• [Excerpted records]:

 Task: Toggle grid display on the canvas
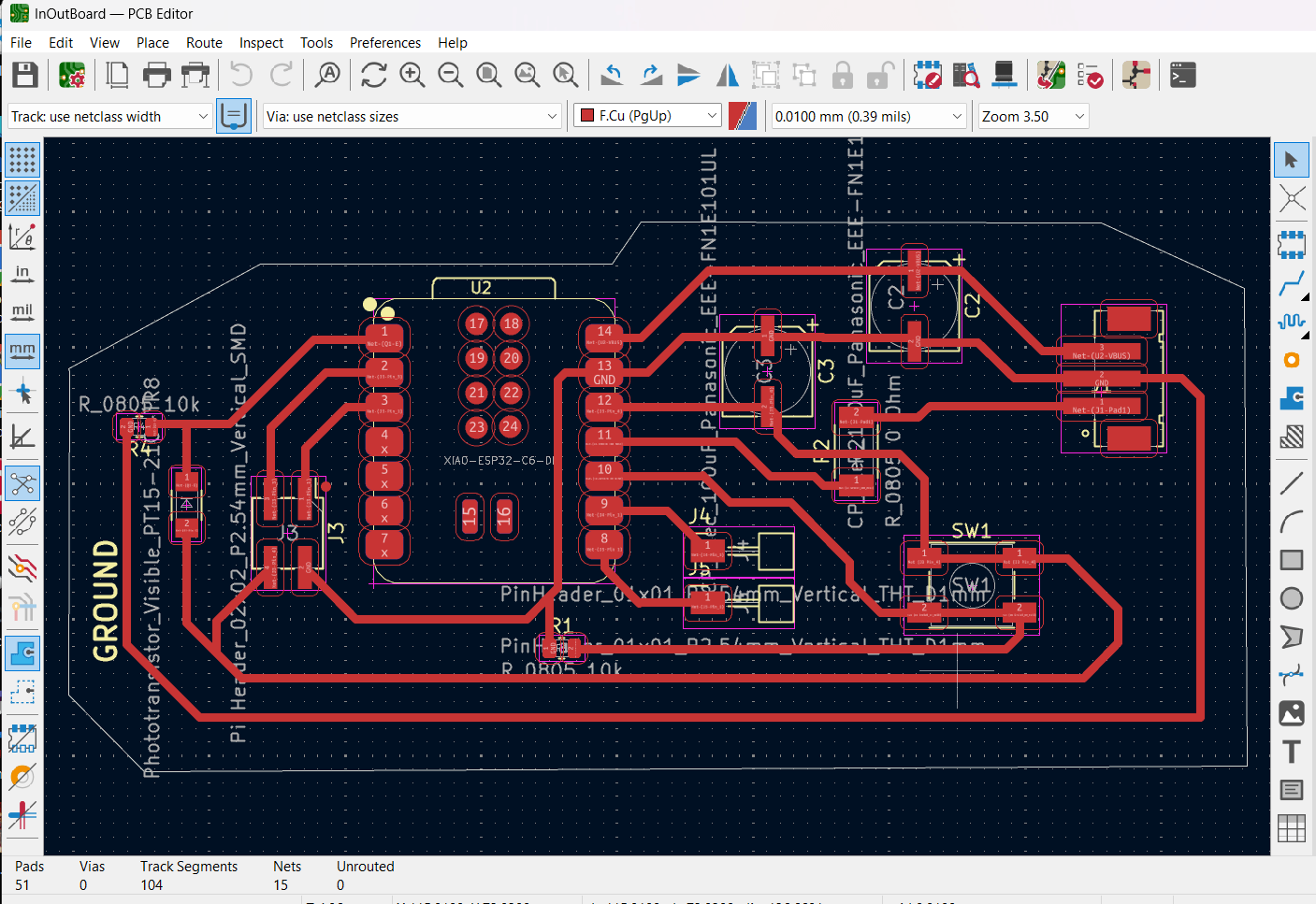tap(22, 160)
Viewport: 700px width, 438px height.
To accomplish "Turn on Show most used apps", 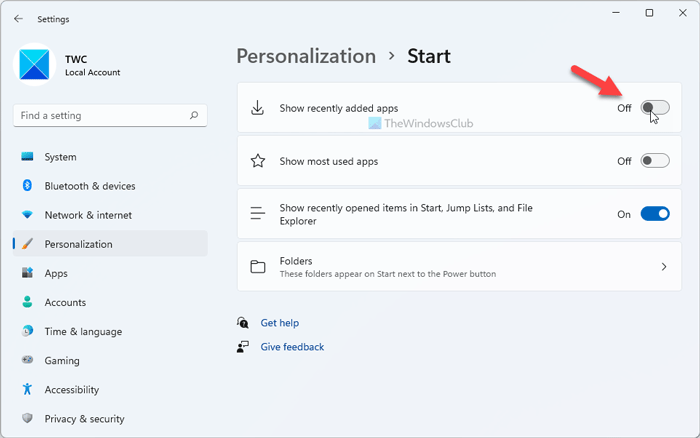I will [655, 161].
==
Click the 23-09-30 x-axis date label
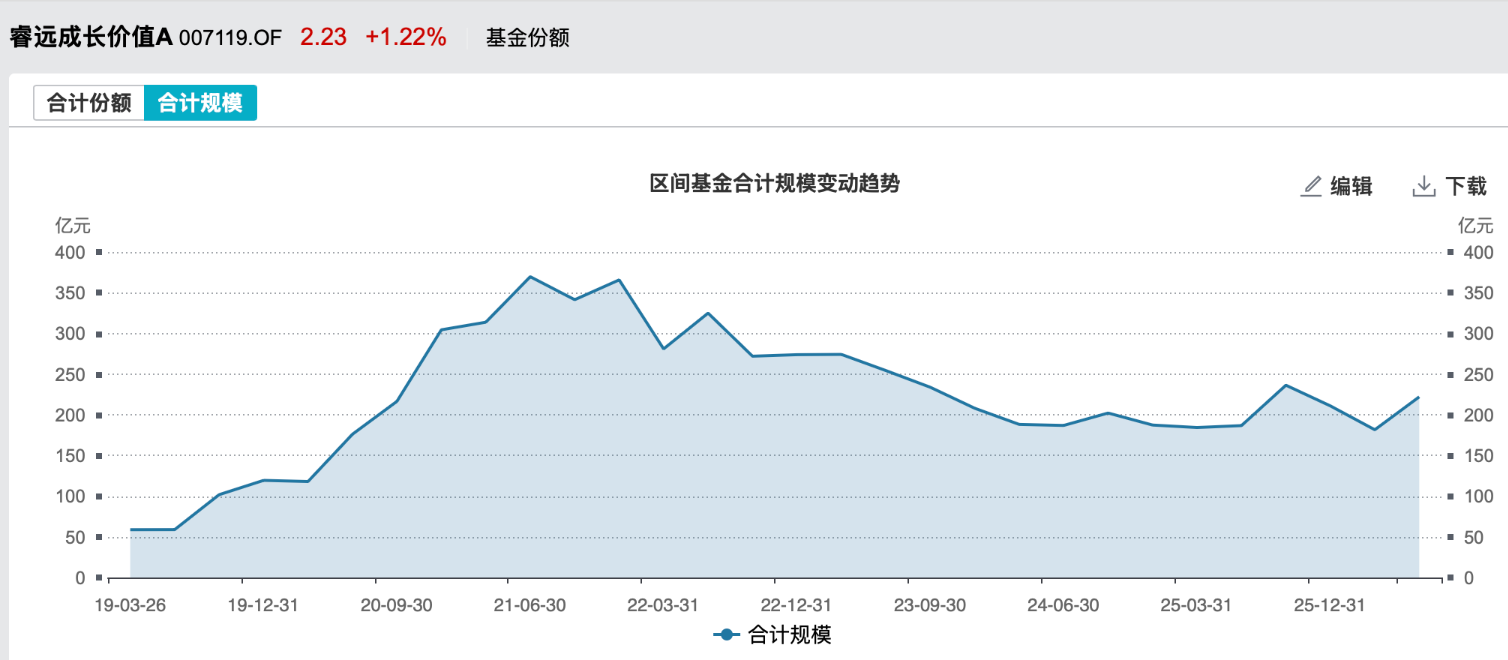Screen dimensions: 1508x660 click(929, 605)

• [Requirements]: Please count the lines above that contain the word "display", treating uppercase and lowercase letters as different, and give only the number.

• [Task result]: 1